Söz söylemenin doğallığı çerçevesinde soluk alma ve duraklama gerekir. Soluksuz ve duraklamasız bir konuşma monotonluk kadar anlaşılabilme eksikliği de doğurur. Her cümle kendi içinde bir anlam bütünlüğü taşır. Bu anlam bütünlüklerinin açıkça
birbirinden ayrılması ve birbiriyle ilişkilendirilmesi gerekir.
Vurgulama:
Vurgu, konuşmanın en önemli ögelerinden biridir. Anlatılmak ya da özellikle belirtilmek istenilen noktalar konuşurken vurgulanırsa, konuşmadaki önemli
bölümlerin dinleyiciler tarafından da anlaşılması kolaylaşacaktır. Duygularımızı daha iyi canlandırabilmek, düşüncelerimizin daha kolay anlaşılmasını sağlamak,
dinleyicileri etkileyebilmek için, konuşmalarımızda sesimiz yer yer alçalır, yükselir.
Vurgu, iki ya da daha çok heceli sözcüklerde bazı hecelerin, cümlelerde ise bazı
sözcük ya da sözcük gruplarının ötekilerden daha baskılı ve daha belirgin söylenişidir (Parlakyıldız, 2001:52).
Toplumda saygın bir kişiliğe sahip olabilmek için, insanlarla kurulan iletişimde uyulması gereken bazı kurallar vardır. Bunların başında, topluluk karşısında ya da her hangi bir kişiyle yapılan konuşmalarda, anlatılanların açık, anlaşılır, inandırıcı ve etkileyici olması gerekir.
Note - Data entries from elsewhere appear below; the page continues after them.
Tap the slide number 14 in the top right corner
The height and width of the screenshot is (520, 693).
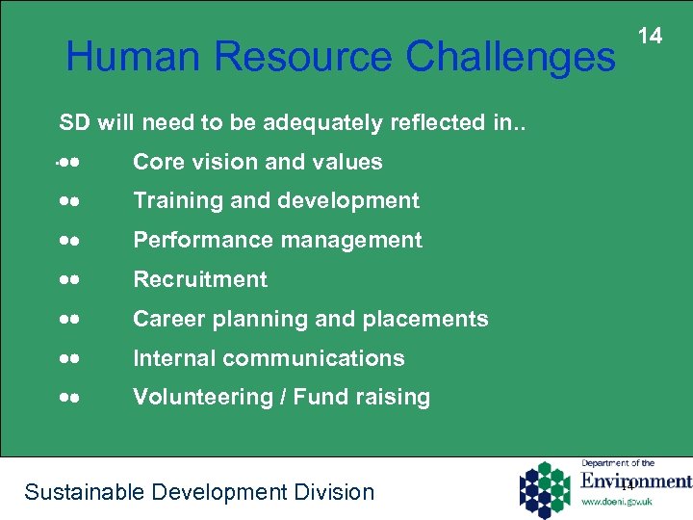[651, 37]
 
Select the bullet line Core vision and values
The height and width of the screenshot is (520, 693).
[257, 162]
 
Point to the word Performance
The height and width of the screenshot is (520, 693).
[189, 240]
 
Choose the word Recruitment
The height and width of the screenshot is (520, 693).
[200, 279]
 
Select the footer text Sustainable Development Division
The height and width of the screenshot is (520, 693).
[199, 492]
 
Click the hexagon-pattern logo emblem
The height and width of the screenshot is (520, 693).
[546, 489]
Konuşmacı, ifadeleriyle karsısındakine güven vermelidir. Bu nedenle güzel ve etkili konuşma ilkelerini hayatın her alanında kurulan ilişkilerde uygulamak gerekmektedir. Güzel ve etkili konuşma ilkeleri aşağıdaki gibi sıralanabilir (Dervişoğlu, 2004:18-21):
• Doğru ve güzel konuşmanın ilk şartı dinlemesini bilmektir.
• Konuşmanın bir planı olmalı, konuşma sağlam ve sistemli bir fikre dayanmalıdır.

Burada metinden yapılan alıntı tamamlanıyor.